Author Topic: Neocon Think Tank: ICC warrant "Strategic Move", for "Disintigration of Sudan"  (Read 5170 times)

0 Members and 1 Guest are viewing this topic.

Offline Revolt426

  • Member
  • *****
  • Posts: 6,190

Neocons Gloat: ICC Indictment Will Destroy and Dissolve Sudan

March 11, 2009 (LPAC)--The arrest warrant issued by the British-controlled International Criminal Court against Sudan's President Bashir is applauded as a "strategic move with profound geopolitical implications," by the Foundation for the Defense of Democracies, a war-crazed neoconservative think tank.

In a statement published March 6, the Foundation gloats that the arrest warrant "accelerates the ongoing disintegration of the Sudanese state." The statement argues that "There is now almost no reasonable expectation that [this year's scheduled Sudan] general elections... will actually take place," and "South Sudan [may] go its own way, taking with it some 90% of Sudan's proven oil reserves. Hence, when the election in July fails to take place, most South Sudanese are likely to draw their own conclusions and the regional government may well proceed to a unilateral declaration of independence.... Whether the secession takes place peacefully or a new north-south conflict erupts, the practical result will be the same: the rulers in Khartoum will be deprived of [these oil] revenues...."

In 2004, this Foundation for the Defense of Democracies hosted the launch of a new Committee on the Present Danger, reviving the Cold War-era CPD to try to drive the Bush-Cheney preventive war doctrine forward toward a general conflagration of permanent war.

J. Peter Pham, the neo-conservative author of the Foundation's March 6 statement (entitled "ICC Arrest Warrant for Sudan’s Bashir Has Both Humanitarian and Strategic Consequences"), is himself vice president of the Association for the study of the Middle East and Africa, whose chairman is British imperial strategist Bernard Lewis; Anglo-American Pinochet-supporter George P. Shultz is on the board under Lewis.
"Liquidate labor, liquidate stocks, liquidate the farmers, liquidate real estate … It will purge the rottenness out of the system..." - Andrew Mellon, Secretary of Treasury, 1929.

Offline David Rothscum

  • Member
  • *****
  • Posts: 5,683 Arrest Warrant for Sudan's Al Bashir Has Both Humanitarian and Strategic Consequences
Dr. J. Peter Pham, Jurist   
The decision of Pre-Trial Chamber I of the International Criminal Court (ICC) this week to issue a warrant of arrest [PDF file] for Sudan's President Omar Hassan Ahmad Al Bashir for war crimes and crimes against humanity, including intentionally directing attacks on civilian populations in Darfur and pillaging towns and villages in the region, as well as acts of murder, extermination, forcible transfer, torture, and rape, has divided the international community as well as many individuals and groups which ordinarily find common ground on issues of global justice.

On the one side are those who applauded the ICC's first-ever indictment of a sitting head of state as a significant advance in realizing the vision of the tribunal's architects to put an end to impunity for the perpetrators of the most serious crimes which "must not go unpunished" as well as securing a measure of justice for the Fur, Masalit and Zaghawa ethnic groups and other victims. On the other are those who contend that the Court's action will not only set back efforts to resolve Sudan's multiple conflicts, but will endanger the United Nations peacekeeping forces presently in the country as well as the humanitarian organizations relieving the suffering of the very peoples on whose behalf the ICC acted.

[Saved data entries]
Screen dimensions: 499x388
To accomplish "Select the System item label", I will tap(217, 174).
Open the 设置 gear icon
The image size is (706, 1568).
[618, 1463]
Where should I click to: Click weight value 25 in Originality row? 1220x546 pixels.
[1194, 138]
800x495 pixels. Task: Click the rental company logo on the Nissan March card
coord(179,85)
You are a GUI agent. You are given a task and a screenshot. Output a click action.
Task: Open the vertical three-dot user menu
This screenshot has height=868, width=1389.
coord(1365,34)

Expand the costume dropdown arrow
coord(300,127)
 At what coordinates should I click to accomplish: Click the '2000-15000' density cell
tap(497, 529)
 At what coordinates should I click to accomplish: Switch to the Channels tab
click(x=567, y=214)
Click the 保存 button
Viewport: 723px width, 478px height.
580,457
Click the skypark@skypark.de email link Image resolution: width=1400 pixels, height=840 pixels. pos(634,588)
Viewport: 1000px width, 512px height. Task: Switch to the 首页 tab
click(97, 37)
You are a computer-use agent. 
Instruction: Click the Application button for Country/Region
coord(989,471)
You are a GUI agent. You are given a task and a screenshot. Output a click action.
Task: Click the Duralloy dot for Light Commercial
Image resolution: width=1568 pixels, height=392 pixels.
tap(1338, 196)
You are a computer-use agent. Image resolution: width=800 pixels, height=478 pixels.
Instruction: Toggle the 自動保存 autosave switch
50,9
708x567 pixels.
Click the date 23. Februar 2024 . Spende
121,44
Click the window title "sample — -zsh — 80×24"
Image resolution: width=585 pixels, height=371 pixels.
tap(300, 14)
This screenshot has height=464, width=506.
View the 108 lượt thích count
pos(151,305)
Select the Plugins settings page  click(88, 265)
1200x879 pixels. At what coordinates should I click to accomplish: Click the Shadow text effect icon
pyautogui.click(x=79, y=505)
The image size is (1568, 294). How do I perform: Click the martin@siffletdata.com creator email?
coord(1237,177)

_SET TASK A_
Transcribe the part of the ICC warrant thread starting with "Offline Revolt426" and going on through "neoconservative think tank.".
_SET TASK B_
In the ICC warrant thread, why does the Foundation's statement expect the rulers in Khartoum to lose oil revenues?
_SET TASK C_
Can you rewrite the paragraph of the ICC warrant thread that begins "On the one side are those who applauded" as a short list?
The items have no role in this work.

_RESULT A_
Offline Revolt426

  • Member
  • *****
  • Posts: 6,190

Neocons Gloat: ICC Indictment Will Destroy and Dissolve Sudan

March 11, 2009 (LPAC)--The arrest warrant issued by the British-controlled International Criminal Court against Sudan's President Bashir is applauded as a "strategic move with profound geopolitical implications," by the Foundation for the Defense of Democracies, a war-crazed neoconservative think tank.

_RESULT B_
The statement expects the general elections to fail. Most South Sudanese would then draw their own conclusions, and the regional government might declare independence. South Sudan would take about 90% of Sudan's proven oil reserves with it, so Khartoum would lose those revenues whether the secession is peaceful or a new north-south conflict breaks out.

_RESULT C_
- Supporters praised the ICC's first-ever indictment of a sitting head of state as a major step toward ending impunity for the most serious crimes.
- They also saw it as a measure of justice for the Fur, Masalit and Zaghawa ethnic groups and other victims.
- Opponents argued that it will set back efforts to resolve Sudan's multiple conflicts.
- They also said it will endanger the United Nations peacekeepers in Sudan and the humanitarian organizations helping the very peoples the ICC acted for.